**Data records:**
· · ·

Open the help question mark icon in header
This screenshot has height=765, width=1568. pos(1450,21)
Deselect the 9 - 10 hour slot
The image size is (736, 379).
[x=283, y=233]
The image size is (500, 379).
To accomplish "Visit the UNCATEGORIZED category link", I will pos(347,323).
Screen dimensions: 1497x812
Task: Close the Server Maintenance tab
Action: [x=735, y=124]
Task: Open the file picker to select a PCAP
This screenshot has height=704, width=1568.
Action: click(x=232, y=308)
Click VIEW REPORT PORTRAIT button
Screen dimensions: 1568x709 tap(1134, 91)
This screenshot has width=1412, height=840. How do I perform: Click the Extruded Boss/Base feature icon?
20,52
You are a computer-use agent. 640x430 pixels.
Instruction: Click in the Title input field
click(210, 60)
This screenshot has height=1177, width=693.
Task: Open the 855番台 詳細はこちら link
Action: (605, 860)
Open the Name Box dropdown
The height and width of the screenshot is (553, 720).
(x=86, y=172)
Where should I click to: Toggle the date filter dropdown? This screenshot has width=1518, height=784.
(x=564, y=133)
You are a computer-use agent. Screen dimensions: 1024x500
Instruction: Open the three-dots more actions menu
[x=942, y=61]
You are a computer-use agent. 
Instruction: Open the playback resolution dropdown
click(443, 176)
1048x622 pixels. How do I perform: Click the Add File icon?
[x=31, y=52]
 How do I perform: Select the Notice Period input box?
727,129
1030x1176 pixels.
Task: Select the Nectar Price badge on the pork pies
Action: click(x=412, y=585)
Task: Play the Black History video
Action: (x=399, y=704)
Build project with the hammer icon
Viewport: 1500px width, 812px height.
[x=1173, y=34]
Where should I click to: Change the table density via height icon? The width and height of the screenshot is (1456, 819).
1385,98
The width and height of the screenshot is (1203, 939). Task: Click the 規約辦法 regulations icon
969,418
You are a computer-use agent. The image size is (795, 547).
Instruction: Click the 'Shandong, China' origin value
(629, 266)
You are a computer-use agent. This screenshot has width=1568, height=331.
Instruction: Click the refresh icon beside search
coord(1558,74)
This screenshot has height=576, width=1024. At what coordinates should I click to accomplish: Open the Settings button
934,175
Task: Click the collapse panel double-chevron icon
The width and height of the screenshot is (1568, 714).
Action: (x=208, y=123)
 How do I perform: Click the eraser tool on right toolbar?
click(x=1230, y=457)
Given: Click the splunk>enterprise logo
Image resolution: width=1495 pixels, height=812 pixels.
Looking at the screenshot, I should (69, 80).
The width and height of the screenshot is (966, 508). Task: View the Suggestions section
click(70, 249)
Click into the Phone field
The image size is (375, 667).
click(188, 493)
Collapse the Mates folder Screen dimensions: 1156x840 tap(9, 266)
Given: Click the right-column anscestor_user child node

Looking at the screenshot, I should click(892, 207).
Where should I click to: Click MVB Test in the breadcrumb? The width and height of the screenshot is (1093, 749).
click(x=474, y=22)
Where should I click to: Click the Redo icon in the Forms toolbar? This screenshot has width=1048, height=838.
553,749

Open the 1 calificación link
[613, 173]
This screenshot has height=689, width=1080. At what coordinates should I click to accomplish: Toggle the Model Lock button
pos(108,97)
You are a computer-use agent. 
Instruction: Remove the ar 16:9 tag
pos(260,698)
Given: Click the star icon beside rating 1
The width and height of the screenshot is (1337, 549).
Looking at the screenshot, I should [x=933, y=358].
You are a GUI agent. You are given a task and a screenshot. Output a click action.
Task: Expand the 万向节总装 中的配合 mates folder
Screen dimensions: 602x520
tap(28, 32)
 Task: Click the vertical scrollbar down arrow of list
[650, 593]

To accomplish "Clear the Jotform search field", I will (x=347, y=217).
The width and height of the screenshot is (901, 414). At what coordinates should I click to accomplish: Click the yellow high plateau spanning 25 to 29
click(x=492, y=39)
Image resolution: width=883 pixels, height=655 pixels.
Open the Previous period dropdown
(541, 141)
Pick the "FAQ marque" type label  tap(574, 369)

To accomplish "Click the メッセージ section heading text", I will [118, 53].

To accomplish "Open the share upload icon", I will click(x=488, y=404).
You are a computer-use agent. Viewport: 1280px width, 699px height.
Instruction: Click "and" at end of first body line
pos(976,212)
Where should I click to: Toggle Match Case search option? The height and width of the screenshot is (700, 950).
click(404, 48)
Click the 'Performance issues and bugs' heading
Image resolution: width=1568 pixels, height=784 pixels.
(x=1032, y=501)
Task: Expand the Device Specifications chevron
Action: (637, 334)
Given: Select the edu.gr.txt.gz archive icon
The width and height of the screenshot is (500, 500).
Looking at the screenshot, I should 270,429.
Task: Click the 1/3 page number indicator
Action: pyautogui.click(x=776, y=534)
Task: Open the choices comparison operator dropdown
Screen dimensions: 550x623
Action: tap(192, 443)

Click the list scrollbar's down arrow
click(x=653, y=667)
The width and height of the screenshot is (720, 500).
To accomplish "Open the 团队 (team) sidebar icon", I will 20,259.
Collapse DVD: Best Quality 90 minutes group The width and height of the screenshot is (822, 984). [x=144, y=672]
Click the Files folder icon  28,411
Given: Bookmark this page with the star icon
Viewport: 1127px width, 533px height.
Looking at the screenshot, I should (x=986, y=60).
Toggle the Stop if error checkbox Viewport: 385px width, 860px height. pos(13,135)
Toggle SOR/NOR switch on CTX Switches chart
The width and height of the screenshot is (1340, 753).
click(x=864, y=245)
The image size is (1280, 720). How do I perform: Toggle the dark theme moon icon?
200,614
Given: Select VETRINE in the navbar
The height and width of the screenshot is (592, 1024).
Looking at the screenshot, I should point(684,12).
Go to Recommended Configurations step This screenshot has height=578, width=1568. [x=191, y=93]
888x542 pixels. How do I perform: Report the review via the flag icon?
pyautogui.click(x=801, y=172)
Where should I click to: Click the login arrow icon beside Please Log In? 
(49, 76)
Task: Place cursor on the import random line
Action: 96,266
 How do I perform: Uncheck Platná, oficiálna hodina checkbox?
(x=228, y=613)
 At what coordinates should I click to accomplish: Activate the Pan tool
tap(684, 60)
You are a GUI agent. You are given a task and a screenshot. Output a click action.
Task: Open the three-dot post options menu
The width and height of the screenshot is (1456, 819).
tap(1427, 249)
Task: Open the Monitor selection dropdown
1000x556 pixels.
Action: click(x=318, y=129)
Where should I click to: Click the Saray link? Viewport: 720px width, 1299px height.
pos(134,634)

· · ·

Set aside each line above that includes the string "with" and report it.

Build project with the hammer icon
Given: Bookmark this page with the star icon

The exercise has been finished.